Through the gathering darkness of the short, chilly December day the carriage swung up the driveway of The Birches, and in front of the porch came to a sudden halt. Doctor Morrison, hastily alighting, ran quickly up the piazza steps to find Henry Carleton, worried and anxious, already awaiting him at the open door.

“I’m glad you’ve come, Doctor,” he said, his relief plainly enough showing in his tone, “I’ve been reproaching myself for not letting you know before. Step into the parlor for a moment, though, and warm yourself before you go up. You must be cold.”Pulling off his gloves, and laying aside his overcoat and bag, Doctor Morrison followed Carleton into the room, rubbing his hands and holding them out to the warmth of the open blaze. Then he turned. “And how is he now?” he asked. “Any change for the worse?”

“No, I think not,” Carleton answered, “he appears to be comfortable enough, and says he has no pain. Yet there seems something curious about it, too. It was almost a week ago, I suppose, that he first began to complain. There was nothing that you could fix on definitely, though. Only that he didn’t seem to be quite himself—not as bright as usual, or so interested in things—and wanted to sleep a great deal, even in the daytime; something, as you know, most unusual for him. I thought then of sending for you, and then I felt that that might alarm him, and to tell the truth, I expected every day to see him begin to pick up again; he’s had times like this before. And so things went along until to-day. But this morning, as I telephoned you, he didn’t get up at all—complained of feeling very weak and faint—so of course I rang you up at once. I only hope I’ve made no mistake in waiting so long.”

Doctor Morrison shook his head. “Oh, no, I don’t think so for a moment,” he answered, “I doubt if it’s anything serious at all. All men, as they get on in years, are apt to get queer notions at times, especially about their health. I’ll go right up and see him now, but I don’t anticipate that we’ll find there’s the slightest cause for alarm.”
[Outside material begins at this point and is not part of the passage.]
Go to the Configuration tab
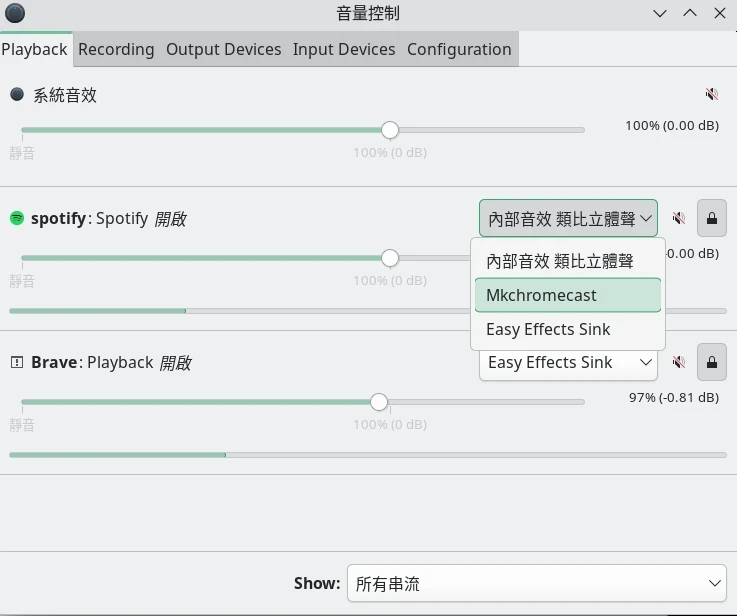The image size is (737, 616). click(x=459, y=49)
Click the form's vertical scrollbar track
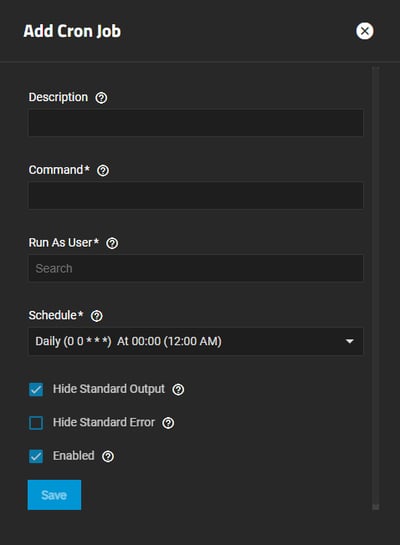Viewport: 400px width, 545px height. (x=376, y=288)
For half an hour Henry Carleton sat alone in the firelight, in spite of all the doctor had said still anxious and disturbed. Then he rose quickly as he heard footsteps descending the stairs, and stood waiting, expectant and apprehensive. As the doctor entered the room, it was easy to see from the expression on his face that his news was certainly none of the best. Abruptly Henry Carleton stepped forward. “Is it serious?” he asked.

The doctor did not keep him in suspense. He nodded gravely. “Yes,” he answered, “I suppose I should tell you so at once. It is,” and then, seeing the unspoken question in the other’s eyes, he added quickly, “No, I don’t mean anything immediate, necessarily; but he’s failed terribly since I saw him last. I suppose it’s been all of six months now, at least, since I came out before; and probably to you, living with him and seeing him every day, the change has been so gradual that you haven’t noticed it, but it’s been going on steadily just the same, all the time. He’s certainly failed—alarmingly.”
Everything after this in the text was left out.